(Item position entries)
----

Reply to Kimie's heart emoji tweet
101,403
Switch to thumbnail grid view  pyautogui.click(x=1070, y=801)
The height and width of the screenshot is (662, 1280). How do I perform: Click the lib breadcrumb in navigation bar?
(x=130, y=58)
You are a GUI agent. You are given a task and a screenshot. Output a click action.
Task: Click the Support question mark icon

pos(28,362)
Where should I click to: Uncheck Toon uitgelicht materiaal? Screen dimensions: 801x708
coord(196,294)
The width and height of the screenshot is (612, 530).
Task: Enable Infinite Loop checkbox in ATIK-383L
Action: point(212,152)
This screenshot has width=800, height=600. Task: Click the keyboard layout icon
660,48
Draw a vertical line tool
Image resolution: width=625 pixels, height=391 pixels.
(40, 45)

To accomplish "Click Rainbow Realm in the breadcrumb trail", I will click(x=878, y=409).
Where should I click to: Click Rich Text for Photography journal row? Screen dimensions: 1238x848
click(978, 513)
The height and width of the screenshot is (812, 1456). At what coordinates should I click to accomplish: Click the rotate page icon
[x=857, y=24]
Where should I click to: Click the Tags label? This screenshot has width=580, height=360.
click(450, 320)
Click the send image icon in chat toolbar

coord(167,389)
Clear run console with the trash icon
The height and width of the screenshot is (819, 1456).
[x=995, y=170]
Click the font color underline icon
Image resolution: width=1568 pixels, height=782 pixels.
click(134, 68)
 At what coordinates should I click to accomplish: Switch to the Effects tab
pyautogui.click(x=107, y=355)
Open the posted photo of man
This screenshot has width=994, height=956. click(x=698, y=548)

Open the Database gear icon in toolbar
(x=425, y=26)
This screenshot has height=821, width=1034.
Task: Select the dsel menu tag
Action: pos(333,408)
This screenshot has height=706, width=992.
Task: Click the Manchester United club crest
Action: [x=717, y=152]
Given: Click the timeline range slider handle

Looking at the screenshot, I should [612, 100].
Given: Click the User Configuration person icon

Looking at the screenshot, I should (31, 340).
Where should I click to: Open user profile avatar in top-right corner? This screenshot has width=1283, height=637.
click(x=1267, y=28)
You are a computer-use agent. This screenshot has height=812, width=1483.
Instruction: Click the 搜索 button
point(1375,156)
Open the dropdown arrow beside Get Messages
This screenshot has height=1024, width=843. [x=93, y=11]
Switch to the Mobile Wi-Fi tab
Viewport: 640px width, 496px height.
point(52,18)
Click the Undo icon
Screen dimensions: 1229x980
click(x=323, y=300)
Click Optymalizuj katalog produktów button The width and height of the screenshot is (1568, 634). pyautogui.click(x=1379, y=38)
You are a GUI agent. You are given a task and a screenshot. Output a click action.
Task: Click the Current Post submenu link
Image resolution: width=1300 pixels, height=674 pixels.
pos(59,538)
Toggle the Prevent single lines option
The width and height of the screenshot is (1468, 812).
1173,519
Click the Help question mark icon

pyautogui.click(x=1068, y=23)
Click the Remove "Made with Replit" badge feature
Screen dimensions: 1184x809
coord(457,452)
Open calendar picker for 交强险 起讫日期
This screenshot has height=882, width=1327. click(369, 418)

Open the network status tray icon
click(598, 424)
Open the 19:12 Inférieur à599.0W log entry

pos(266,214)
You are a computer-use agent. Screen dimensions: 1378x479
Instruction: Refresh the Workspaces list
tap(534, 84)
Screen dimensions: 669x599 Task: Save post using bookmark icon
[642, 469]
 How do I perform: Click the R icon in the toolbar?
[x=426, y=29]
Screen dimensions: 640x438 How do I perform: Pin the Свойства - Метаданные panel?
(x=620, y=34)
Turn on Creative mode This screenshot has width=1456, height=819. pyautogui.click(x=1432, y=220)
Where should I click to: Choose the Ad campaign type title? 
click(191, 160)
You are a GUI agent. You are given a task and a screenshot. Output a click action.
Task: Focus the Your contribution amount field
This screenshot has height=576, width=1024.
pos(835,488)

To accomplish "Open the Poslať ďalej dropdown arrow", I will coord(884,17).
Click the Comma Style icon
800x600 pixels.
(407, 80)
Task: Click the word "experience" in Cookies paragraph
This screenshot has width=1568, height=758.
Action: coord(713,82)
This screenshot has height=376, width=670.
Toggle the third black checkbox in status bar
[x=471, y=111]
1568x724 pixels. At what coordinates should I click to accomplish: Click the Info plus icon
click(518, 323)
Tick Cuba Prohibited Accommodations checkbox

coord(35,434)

----

SHORT EXERCISE>
Please copy out all of the material above line for line, without changing anything.

ANSWER TO THIS EXERCISE>
Reply to Kimie's heart emoji tweet
101,403
Switch to thumbnail grid view  pyautogui.click(x=1070, y=801)
The height and width of the screenshot is (662, 1280). How do I perform: Click the lib breadcrumb in navigation bar?
(x=130, y=58)
You are a GUI agent. You are given a task and a screenshot. Output a click action.
Task: Click the Support question mark icon

pos(28,362)
Where should I click to: Uncheck Toon uitgelicht materiaal? Screen dimensions: 801x708
coord(196,294)
The width and height of the screenshot is (612, 530).
Task: Enable Infinite Loop checkbox in ATIK-383L
Action: point(212,152)
This screenshot has width=800, height=600. Task: Click the keyboard layout icon
660,48
Draw a vertical line tool
Image resolution: width=625 pixels, height=391 pixels.
(40, 45)

To accomplish "Click Rainbow Realm in the breadcrumb trail", I will click(x=878, y=409).
Where should I click to: Click Rich Text for Photography journal row? Screen dimensions: 1238x848
click(978, 513)
The height and width of the screenshot is (812, 1456). At what coordinates should I click to accomplish: Click the rotate page icon
[x=857, y=24]
Where should I click to: Click the Tags label? This screenshot has width=580, height=360.
click(450, 320)
Click the send image icon in chat toolbar

coord(167,389)
Clear run console with the trash icon
The height and width of the screenshot is (819, 1456).
[x=995, y=170]
Click the font color underline icon
Image resolution: width=1568 pixels, height=782 pixels.
click(134, 68)
 At what coordinates should I click to accomplish: Switch to the Effects tab
pyautogui.click(x=107, y=355)
Open the posted photo of man
This screenshot has width=994, height=956. click(x=698, y=548)

Open the Database gear icon in toolbar
(x=425, y=26)
This screenshot has height=821, width=1034.
Task: Select the dsel menu tag
Action: pos(333,408)
This screenshot has height=706, width=992.
Task: Click the Manchester United club crest
Action: [x=717, y=152]
Given: Click the timeline range slider handle

Looking at the screenshot, I should [612, 100].
Given: Click the User Configuration person icon

Looking at the screenshot, I should (31, 340).
Where should I click to: Open user profile avatar in top-right corner? This screenshot has width=1283, height=637.
click(x=1267, y=28)
You are a computer-use agent. This screenshot has height=812, width=1483.
Instruction: Click the 搜索 button
point(1375,156)
Open the dropdown arrow beside Get Messages
This screenshot has height=1024, width=843. [x=93, y=11]
Switch to the Mobile Wi-Fi tab
Viewport: 640px width, 496px height.
point(52,18)
Click the Undo icon
Screen dimensions: 1229x980
click(x=323, y=300)
Click Optymalizuj katalog produktów button The width and height of the screenshot is (1568, 634). pyautogui.click(x=1379, y=38)
You are a GUI agent. You are given a task and a screenshot. Output a click action.
Task: Click the Current Post submenu link
Image resolution: width=1300 pixels, height=674 pixels.
pos(59,538)
Toggle the Prevent single lines option
The width and height of the screenshot is (1468, 812).
1173,519
Click the Help question mark icon

pyautogui.click(x=1068, y=23)
Click the Remove "Made with Replit" badge feature
Screen dimensions: 1184x809
coord(457,452)
Open calendar picker for 交强险 起讫日期
This screenshot has height=882, width=1327. click(369, 418)

Open the network status tray icon
click(598, 424)
Open the 19:12 Inférieur à599.0W log entry

pos(266,214)
You are a computer-use agent. Screen dimensions: 1378x479
Instruction: Refresh the Workspaces list
tap(534, 84)
Screen dimensions: 669x599 Task: Save post using bookmark icon
[642, 469]
 How do I perform: Click the R icon in the toolbar?
[x=426, y=29]
Screen dimensions: 640x438 How do I perform: Pin the Свойства - Метаданные panel?
(x=620, y=34)
Turn on Creative mode This screenshot has width=1456, height=819. pyautogui.click(x=1432, y=220)
Where should I click to: Choose the Ad campaign type title? 
click(191, 160)
You are a GUI agent. You are given a task and a screenshot. Output a click action.
Task: Focus the Your contribution amount field
This screenshot has height=576, width=1024.
pos(835,488)

To accomplish "Open the Poslať ďalej dropdown arrow", I will coord(884,17).
Click the Comma Style icon
800x600 pixels.
(407, 80)
Task: Click the word "experience" in Cookies paragraph
This screenshot has width=1568, height=758.
Action: coord(713,82)
This screenshot has height=376, width=670.
Toggle the third black checkbox in status bar
[x=471, y=111]
1568x724 pixels. At what coordinates should I click to accomplish: Click the Info plus icon
click(518, 323)
Tick Cuba Prohibited Accommodations checkbox

coord(35,434)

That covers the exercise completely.